To be done – Present the material as a Markdown table with two columns, Row and Text, giving each line its row number and omitting blank lines. Begin at the first line of the material and stop after the line that contains "tap(16, 55)", including only those lines.

Information provided –
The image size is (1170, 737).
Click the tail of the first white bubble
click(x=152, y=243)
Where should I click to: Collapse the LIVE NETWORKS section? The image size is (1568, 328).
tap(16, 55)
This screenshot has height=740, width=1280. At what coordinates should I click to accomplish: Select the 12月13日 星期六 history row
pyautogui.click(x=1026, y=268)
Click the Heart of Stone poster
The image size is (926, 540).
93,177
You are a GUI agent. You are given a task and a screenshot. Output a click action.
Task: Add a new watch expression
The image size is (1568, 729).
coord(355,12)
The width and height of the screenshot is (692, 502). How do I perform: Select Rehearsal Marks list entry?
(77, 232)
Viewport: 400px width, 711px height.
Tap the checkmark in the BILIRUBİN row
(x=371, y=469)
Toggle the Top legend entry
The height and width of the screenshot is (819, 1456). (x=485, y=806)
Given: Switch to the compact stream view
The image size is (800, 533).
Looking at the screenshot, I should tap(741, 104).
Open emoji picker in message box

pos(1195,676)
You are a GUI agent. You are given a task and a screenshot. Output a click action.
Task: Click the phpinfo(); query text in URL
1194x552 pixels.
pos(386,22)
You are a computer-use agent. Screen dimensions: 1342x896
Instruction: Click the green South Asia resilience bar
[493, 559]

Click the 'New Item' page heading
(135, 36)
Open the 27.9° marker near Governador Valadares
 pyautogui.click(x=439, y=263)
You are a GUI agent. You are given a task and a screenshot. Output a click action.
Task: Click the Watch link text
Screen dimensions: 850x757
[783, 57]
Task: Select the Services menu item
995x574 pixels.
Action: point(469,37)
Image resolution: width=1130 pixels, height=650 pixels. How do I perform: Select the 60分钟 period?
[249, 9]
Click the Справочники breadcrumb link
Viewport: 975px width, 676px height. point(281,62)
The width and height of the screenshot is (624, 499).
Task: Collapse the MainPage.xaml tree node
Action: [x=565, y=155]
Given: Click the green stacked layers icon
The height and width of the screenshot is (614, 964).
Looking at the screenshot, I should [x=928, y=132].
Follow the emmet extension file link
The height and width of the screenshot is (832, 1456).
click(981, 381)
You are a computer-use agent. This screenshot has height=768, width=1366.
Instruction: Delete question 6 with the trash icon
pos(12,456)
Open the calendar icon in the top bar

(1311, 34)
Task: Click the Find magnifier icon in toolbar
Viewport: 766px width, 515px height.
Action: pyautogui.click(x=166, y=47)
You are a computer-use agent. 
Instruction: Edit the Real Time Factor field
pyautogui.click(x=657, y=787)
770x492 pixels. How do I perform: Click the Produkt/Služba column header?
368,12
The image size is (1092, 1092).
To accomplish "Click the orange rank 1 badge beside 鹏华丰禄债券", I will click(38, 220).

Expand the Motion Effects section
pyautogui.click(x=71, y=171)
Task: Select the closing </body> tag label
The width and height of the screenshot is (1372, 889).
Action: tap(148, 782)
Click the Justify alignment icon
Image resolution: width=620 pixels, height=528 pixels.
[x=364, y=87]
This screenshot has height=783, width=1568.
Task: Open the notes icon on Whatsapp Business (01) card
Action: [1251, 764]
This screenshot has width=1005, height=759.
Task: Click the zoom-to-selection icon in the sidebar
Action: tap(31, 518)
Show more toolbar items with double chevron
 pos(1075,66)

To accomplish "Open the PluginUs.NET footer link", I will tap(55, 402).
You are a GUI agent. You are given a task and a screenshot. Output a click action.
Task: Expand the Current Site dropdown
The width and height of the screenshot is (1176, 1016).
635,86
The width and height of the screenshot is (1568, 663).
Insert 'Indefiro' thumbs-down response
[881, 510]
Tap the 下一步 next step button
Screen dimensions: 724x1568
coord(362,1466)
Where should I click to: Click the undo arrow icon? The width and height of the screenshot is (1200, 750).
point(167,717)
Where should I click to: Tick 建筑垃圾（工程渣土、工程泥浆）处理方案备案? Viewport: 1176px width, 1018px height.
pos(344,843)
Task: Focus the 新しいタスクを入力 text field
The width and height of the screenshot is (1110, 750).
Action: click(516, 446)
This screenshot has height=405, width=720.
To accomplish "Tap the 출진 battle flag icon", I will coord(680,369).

Answer to this exercise –
| Row | Text |
|---|---|
| 1 | The image size is (1170, 737). |
| 2 | Click the tail of the first white bubble |
| 3 | click(x=152, y=243) |
| 4 | Where should I click to: Collapse the LIVE NETWORKS section? The image size is (1568, 328). |
| 5 | tap(16, 55) |